L’origine à la gare de l’Est résulte de l’impossibilité de recevoir 4 trains par heure supplémentaires en gare du Nord, et en l’existence d’une capacité résiduelle en gare de l’Est. Cette dernière est desservie par les lignes 4, 5 et 7 du métro, mais pas par le RER, d’où l’idée judicieuse d’une liaison piétonne souterraine entre les deux gares. La jonction majoritairement souterraine – suite à la construction du terrain ciblé pour le réaliser – entre la gare de l’Est et les voies directes pour Aulnay-sous-Bois emprunte furtivement l’emprise de la Petite Ceinture à hauteur du raccordement de l’Evangile.
CDG Express a été pensé d’abord sous la forme d’un partenariat public-privé. Déclaré d’utilité publique le 19 décembre 2008, le groupement Vinci – Caisse des Dépôts – Axa – Keolis remportait l’appel d’offres. Conséquence de la crise économique survenant entre temps et d’apparition du Grand Paris Express, le groupement finit par renoncer, doutant de la viabilité économique du projet.
En 2014, l’Etat relançait le projet avec ADP et RFF, avec un coût objectif de 1,7 milliards € aux conditions économiques d’alors. En dépit de nombreuses contestations politiques, le projet recevait sa « DUP modificative » le 31 mars 2017. S’en suivit des débats sur la participation au financement du projet par SNCF Réseau, en infraction avec la règle d’or de la réforme ferroviaire venant juste d’être votée. La taxe sur les billets au départ et à l’arrivée de Roissy a été différée à la mise en service de la desserte et non avant, sur pression d’Air France. Enfin, les Jeux Olympiques ont mis une pression supplémentaire, via le dossier de candidature. En novembre 2017, l’Etat a finalement accepté de faire l’avance du financement par un prêt à SNCF Réseau, sachant que le coût du projet est entre temps passé à 2,1 milliards €, auxquels s’ajoutent les coûts d’exploitation.
Compte tenu de l’impact des travaux sur l’exploitation du RER B, Ile-de-France Mobilités a obtenu une détente du calendrier : pas de CDG Express pour les Jeux Olympiques, l’ouverture étant reportée en 2026 puis finalement en mars 2027.
Pour l’exploitation, étaient candidats Transdev d’une part et un groupement Keolis – RATP Dev, désigné lauréat, avec une exploitation assurée au moyen de Régiolis spécialement aménagés, avec des trains composés d’une rame de 4 caisses et d’une rame de 6 caisses, disposant de 420 places assises.

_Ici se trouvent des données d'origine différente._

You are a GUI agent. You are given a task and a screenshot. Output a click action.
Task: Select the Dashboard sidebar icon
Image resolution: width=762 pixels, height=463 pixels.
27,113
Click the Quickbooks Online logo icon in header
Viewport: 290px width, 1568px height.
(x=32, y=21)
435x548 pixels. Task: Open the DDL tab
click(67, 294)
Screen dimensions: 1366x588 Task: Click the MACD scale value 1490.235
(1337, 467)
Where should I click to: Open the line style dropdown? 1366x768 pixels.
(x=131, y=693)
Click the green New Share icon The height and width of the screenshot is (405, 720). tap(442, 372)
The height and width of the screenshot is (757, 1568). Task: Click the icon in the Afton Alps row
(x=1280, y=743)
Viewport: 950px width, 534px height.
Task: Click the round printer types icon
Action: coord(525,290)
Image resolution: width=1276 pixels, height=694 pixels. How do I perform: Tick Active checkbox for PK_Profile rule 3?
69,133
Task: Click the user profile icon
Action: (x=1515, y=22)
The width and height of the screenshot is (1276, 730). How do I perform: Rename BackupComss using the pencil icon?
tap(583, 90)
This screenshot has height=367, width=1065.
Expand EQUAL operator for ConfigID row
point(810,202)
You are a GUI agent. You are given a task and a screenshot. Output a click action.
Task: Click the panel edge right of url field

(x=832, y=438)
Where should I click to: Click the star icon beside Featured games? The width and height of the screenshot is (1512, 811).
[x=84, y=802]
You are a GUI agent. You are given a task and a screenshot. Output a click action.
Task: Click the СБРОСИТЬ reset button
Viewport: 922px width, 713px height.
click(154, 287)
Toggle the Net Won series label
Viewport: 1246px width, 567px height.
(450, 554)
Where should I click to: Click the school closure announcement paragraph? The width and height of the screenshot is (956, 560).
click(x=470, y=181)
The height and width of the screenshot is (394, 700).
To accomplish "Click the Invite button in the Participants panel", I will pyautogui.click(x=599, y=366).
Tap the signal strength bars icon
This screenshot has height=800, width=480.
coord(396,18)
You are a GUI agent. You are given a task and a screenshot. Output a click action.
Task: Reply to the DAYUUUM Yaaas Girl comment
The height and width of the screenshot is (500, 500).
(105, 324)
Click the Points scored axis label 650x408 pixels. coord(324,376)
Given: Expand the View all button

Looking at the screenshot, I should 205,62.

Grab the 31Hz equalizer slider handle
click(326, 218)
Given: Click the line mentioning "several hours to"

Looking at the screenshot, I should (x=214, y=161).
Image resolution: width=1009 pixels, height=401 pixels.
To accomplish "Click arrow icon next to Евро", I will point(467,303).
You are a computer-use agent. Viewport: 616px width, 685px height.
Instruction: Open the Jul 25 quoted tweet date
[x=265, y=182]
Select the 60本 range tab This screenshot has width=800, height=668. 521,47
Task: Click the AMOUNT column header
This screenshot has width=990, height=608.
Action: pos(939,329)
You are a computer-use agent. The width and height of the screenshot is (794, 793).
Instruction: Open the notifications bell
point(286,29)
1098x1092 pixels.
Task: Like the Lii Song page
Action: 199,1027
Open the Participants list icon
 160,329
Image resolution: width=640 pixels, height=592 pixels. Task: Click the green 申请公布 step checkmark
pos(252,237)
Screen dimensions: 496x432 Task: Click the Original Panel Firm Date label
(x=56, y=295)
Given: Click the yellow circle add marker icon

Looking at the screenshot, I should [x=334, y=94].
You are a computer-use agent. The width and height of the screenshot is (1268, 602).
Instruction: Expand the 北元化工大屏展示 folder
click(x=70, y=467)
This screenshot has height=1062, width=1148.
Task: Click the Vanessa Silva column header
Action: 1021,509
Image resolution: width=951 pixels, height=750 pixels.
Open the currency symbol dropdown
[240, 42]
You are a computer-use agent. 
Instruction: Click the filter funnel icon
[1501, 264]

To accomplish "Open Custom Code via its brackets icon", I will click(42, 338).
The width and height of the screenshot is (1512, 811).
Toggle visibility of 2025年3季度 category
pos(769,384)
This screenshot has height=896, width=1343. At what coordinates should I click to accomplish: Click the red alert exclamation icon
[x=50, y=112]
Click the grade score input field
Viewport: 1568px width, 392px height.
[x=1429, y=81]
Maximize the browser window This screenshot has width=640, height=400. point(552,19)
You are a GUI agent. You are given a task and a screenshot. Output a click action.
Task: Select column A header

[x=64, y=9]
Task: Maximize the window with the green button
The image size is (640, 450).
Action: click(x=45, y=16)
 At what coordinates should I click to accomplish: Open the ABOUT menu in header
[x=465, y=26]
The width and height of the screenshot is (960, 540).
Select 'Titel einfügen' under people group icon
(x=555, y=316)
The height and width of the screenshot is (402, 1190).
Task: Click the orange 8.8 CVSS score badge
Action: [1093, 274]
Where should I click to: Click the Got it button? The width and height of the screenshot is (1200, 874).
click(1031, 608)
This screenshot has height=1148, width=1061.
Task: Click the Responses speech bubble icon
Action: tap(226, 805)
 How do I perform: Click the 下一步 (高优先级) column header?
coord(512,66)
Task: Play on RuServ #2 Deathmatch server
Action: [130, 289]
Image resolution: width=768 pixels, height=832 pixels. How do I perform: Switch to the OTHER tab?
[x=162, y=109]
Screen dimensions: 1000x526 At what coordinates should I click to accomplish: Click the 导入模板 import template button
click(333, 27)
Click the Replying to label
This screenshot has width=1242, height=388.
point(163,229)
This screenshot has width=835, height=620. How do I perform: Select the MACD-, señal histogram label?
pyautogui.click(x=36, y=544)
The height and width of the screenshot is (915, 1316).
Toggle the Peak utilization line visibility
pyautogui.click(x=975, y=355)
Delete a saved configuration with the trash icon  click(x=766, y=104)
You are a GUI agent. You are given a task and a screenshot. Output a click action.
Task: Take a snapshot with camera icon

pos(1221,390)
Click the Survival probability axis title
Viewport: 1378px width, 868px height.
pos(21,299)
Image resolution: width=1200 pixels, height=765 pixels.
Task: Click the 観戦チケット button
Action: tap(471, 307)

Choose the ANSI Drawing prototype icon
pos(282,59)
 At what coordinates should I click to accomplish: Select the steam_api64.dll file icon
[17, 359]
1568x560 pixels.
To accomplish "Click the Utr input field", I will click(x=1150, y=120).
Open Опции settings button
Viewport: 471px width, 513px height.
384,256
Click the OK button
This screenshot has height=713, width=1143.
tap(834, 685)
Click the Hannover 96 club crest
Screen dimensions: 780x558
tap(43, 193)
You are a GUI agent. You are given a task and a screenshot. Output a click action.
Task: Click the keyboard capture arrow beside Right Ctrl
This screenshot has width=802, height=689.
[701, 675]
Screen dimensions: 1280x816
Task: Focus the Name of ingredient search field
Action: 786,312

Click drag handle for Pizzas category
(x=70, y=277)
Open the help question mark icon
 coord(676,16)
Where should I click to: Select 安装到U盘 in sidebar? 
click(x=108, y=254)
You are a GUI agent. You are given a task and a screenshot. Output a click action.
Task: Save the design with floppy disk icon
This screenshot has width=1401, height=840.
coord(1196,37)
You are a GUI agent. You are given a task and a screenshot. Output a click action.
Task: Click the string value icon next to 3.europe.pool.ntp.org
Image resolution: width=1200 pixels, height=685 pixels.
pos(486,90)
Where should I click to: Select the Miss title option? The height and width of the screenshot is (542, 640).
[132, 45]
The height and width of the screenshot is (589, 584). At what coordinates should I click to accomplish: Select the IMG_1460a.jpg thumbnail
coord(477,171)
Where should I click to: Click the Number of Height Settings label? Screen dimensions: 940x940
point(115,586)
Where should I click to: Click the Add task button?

CDG Express est hors tarification francilienne avec un aller-simple à 25 € et un aller-retour à 42 €. Les détenteurs d’un Navigo auront droit à une remise (16,50 € l’aller, 28 € l’aller-retour). Les moins de 16 ans voyageront gratuitement. Un tarif particulier sera proposé aux salariés de la plateforme aéroportuaire.